Someone please tell me, what constitutes an international school? Tell me exactly what such a school offers that has such an advantage over the other school schools in terms of education curriculum? Do they teach a child how to fly an helicopter at the age of seven? Or perhaps the horse riding lessons are one of hall marks that make that institution “international” in nature. Could one of the tutors be Barack Obama?
Let’s look at our society; look around you from the current heads of major brands and companies in Uganda, were they beneficiaries of international schools or nurseries that teach Latin as a subject? Look at our leadership structure; were the likes of President Museveni, Baryamureba and the MD of Stanbic Bank, all products of these international schools?
And here is what irks me about Ugandans; you will find a parent borrowing like hell just to make sure their child ends up in Tutri International School in Kenya. You will find a doctor working round the clock to have their child go into Hungry Caterpillars Nursery School. Isn’t such behaviour in a microcosm, a reflection of us as a society? We simply feel inadequate as a people hence the need to buy a Mercedes Benz despite earning Shs500, 000 a month!

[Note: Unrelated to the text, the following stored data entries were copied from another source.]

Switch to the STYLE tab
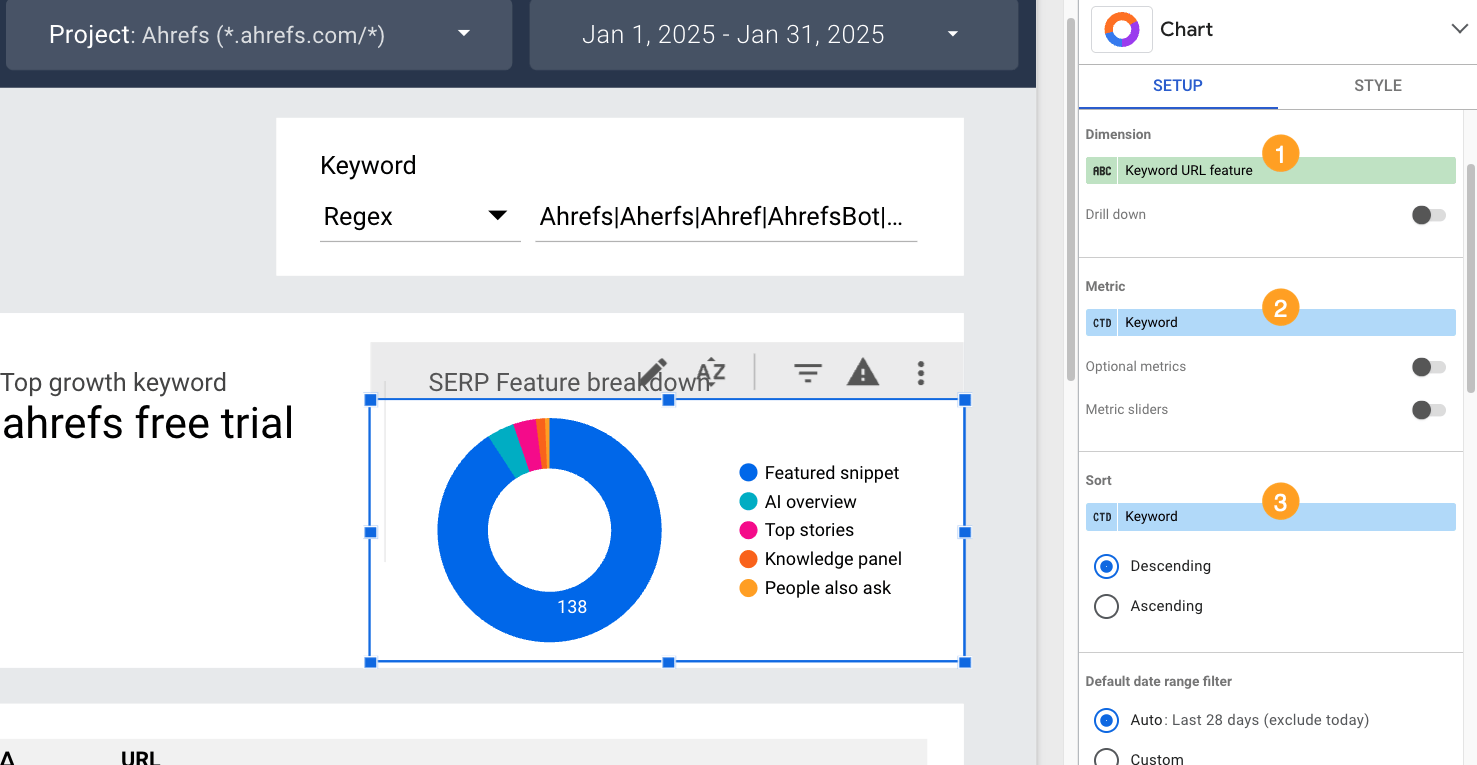The width and height of the screenshot is (1477, 765). tap(1377, 86)
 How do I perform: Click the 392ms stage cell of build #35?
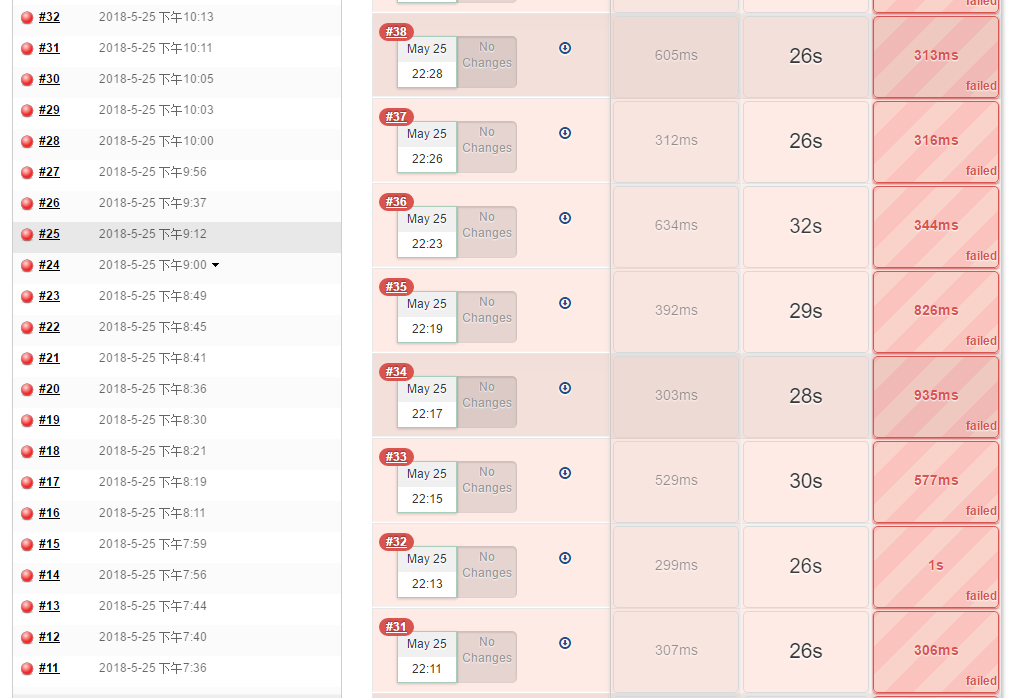[x=676, y=311]
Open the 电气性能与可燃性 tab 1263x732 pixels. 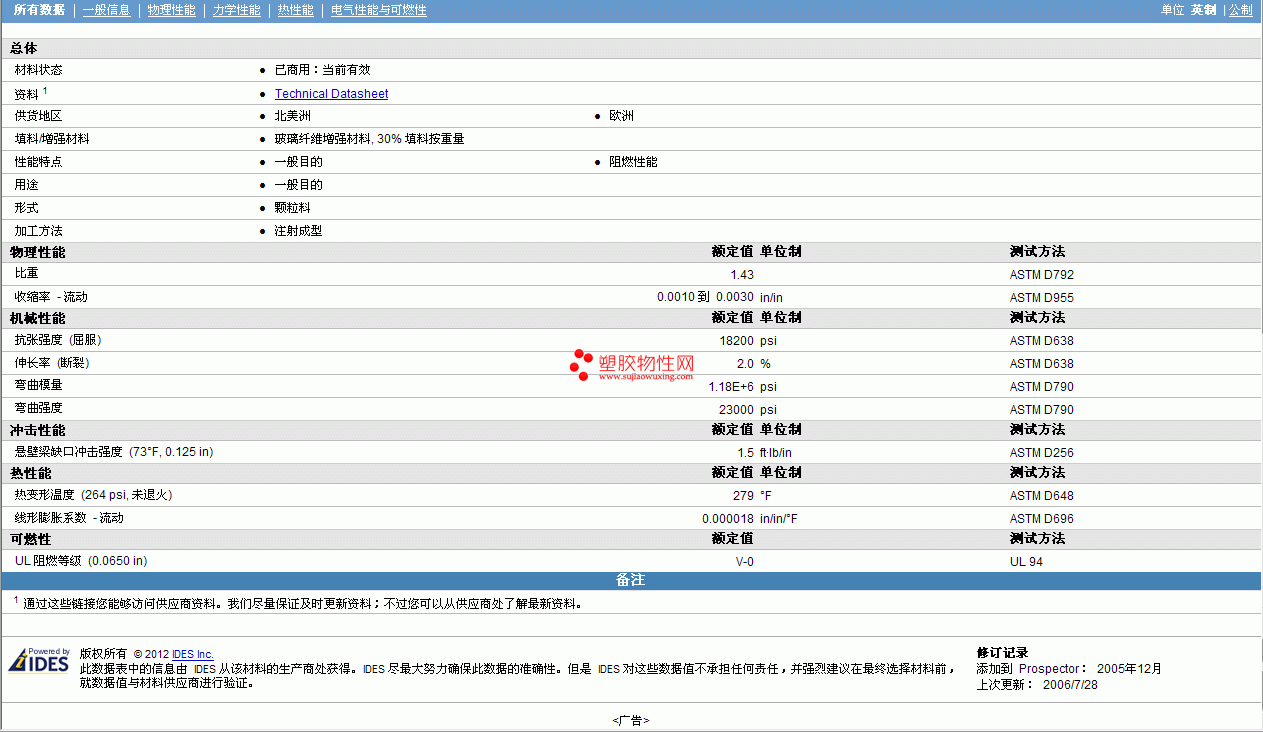coord(379,10)
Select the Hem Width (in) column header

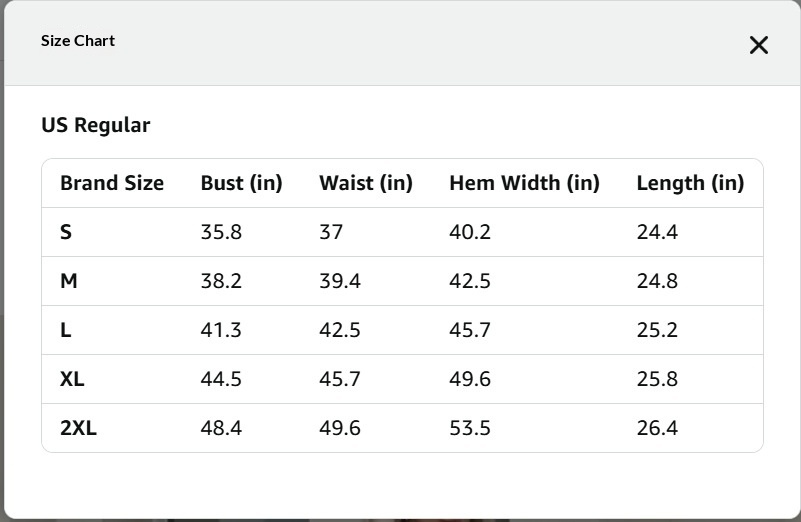pos(524,183)
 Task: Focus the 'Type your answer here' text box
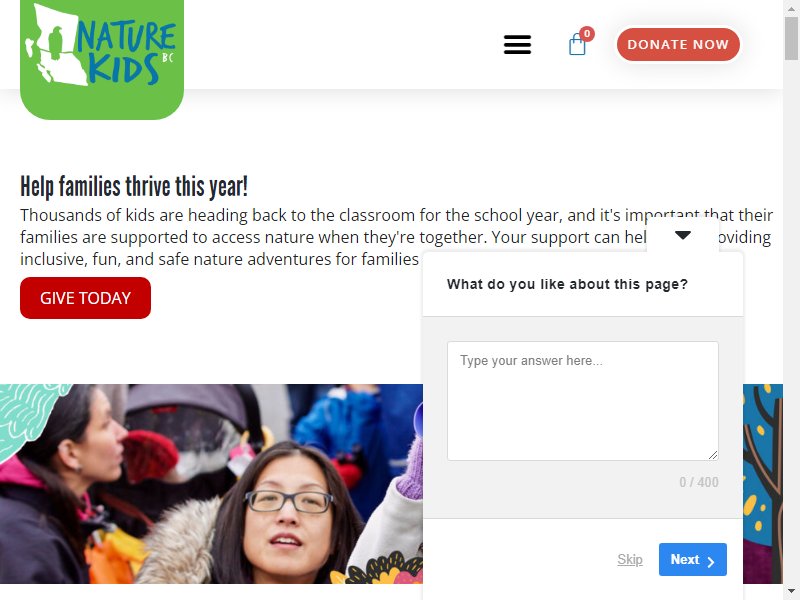tap(583, 401)
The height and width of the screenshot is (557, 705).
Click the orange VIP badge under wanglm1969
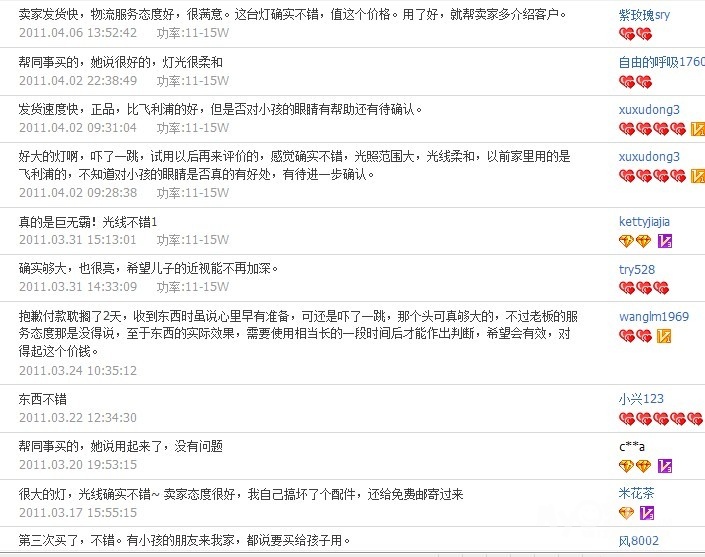coord(664,336)
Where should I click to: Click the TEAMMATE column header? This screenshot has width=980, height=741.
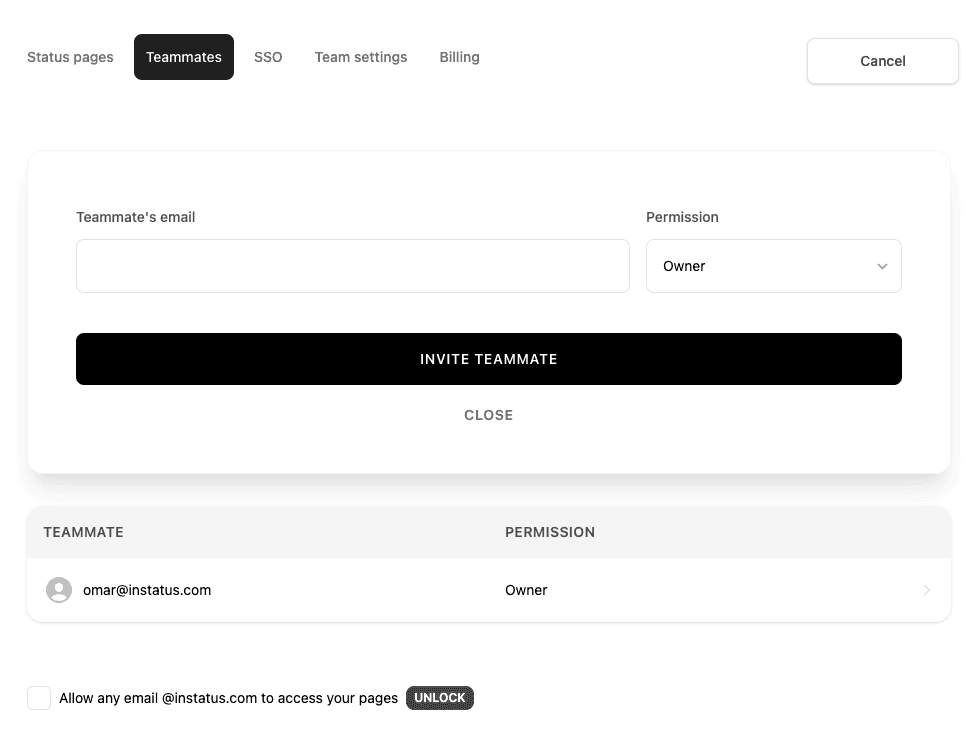84,532
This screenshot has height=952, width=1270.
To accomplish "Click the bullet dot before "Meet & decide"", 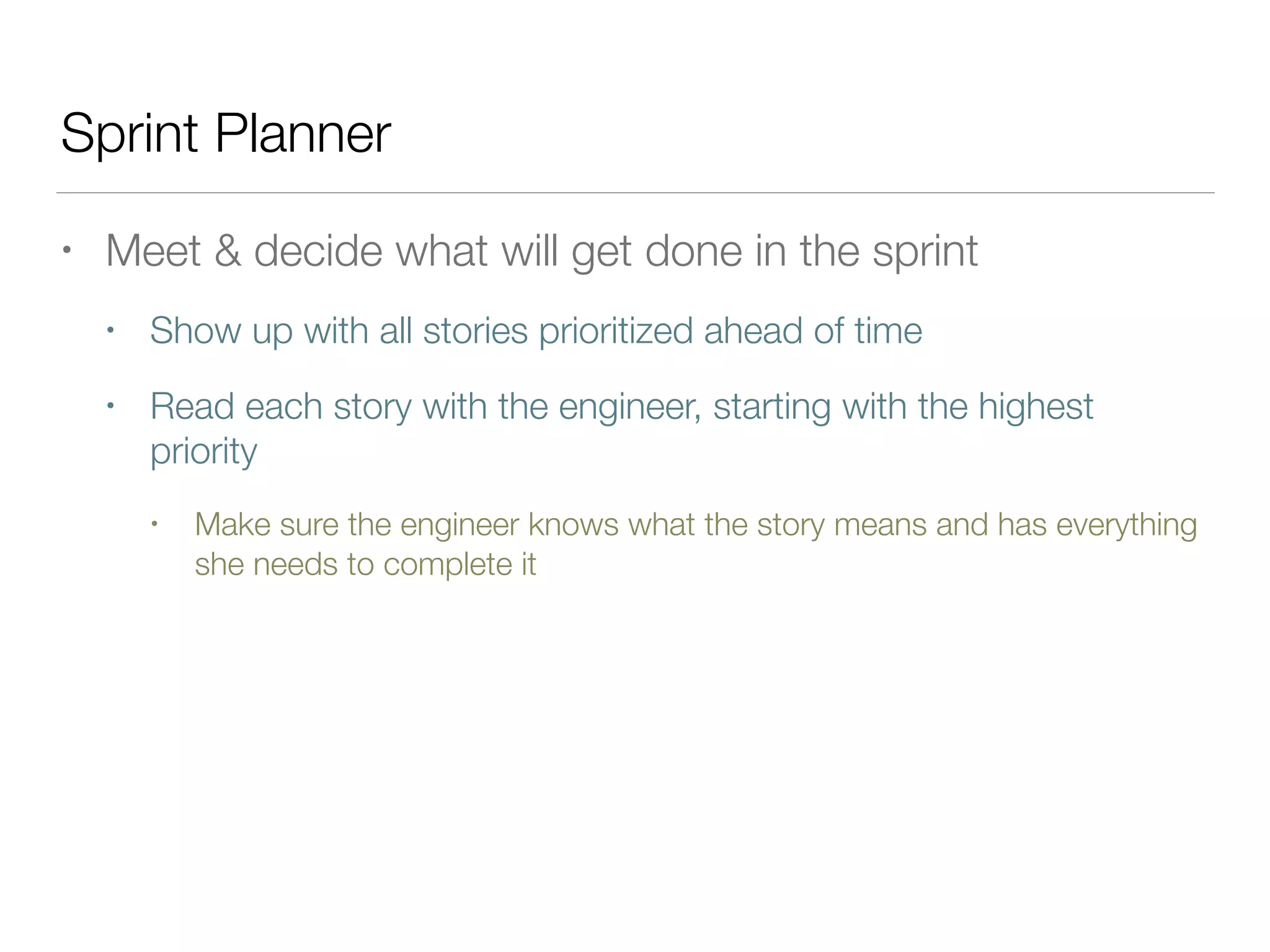I will 67,251.
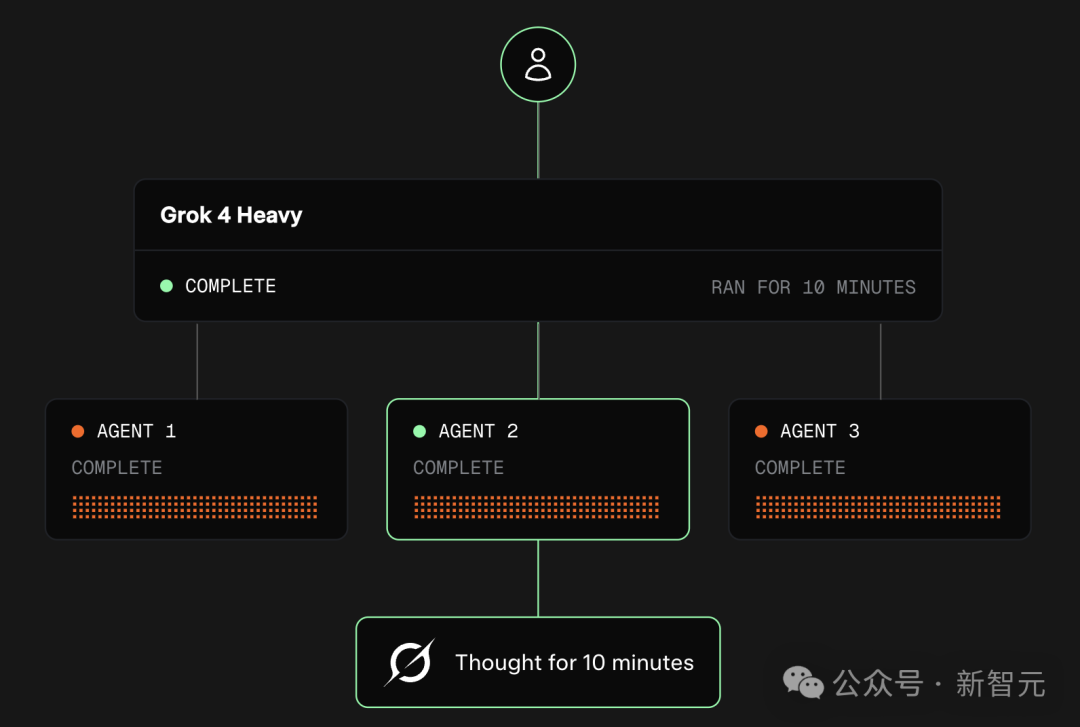Screen dimensions: 1080x727
Task: Click the Grok logo icon
Action: (410, 662)
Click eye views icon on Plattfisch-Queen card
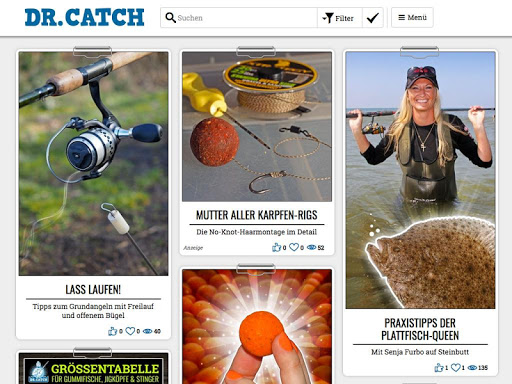Viewport: 512px width, 384px height. pos(472,368)
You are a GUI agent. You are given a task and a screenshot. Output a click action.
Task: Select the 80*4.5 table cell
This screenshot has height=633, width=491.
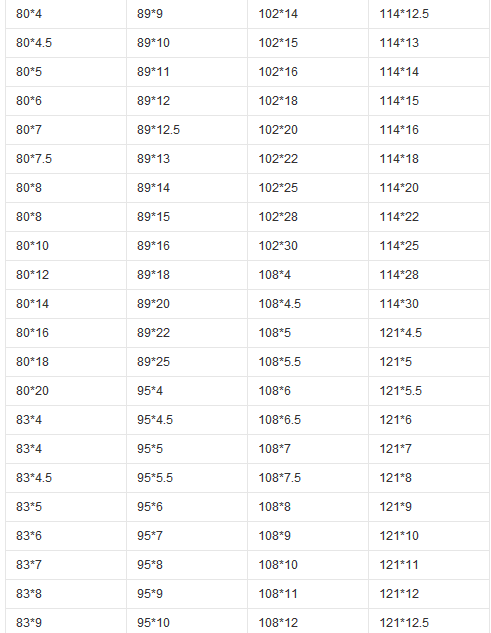[x=66, y=43]
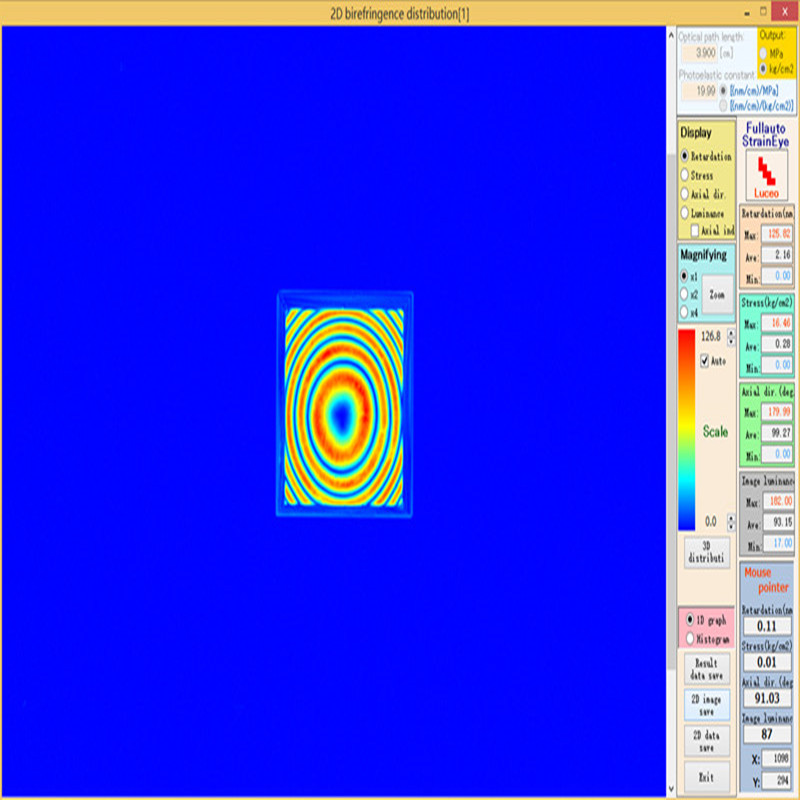Adjust the scale minimum 0.0 stepper

(x=730, y=522)
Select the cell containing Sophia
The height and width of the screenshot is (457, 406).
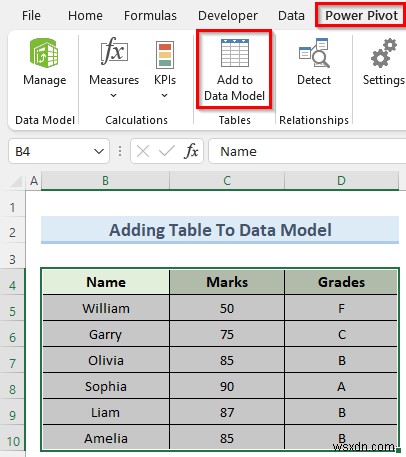point(106,386)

As parents we simply need to put a stop to this madness. These ridiculous school fees exist simply because of us. We as a society are the oxygen that encourages all sorts of kindergartens and schools charging whatever they want. It’s our docile nature that has led education to be dangerously positioned as a “profitable business”.
Don’t get me wrong, we all love to take our children to the best schools. And I’m not advocating for all of us to pack our children off to Kinawataka Nursery School where fees are a cool Shs60,000 per term, no! But not noticing as a parent that charging school fees for a three-year-old to the region of Shs4m a year is very wrong. It is like not realising that getting your 17-year-old child an Audi car for their birthday is simply insane.
We run the danger of being aloof as parents, having a warped up idea of right and wrong and passing on that thinking to our young ones who will throw a tantrum for taking them on a holiday to Mweya Lodge: “Mum, we don’t want to see Mweya, we want to go to Disneyworld in Florida.” And the parent will go: “OK, Sweetie whatever you want dear.” Sigh.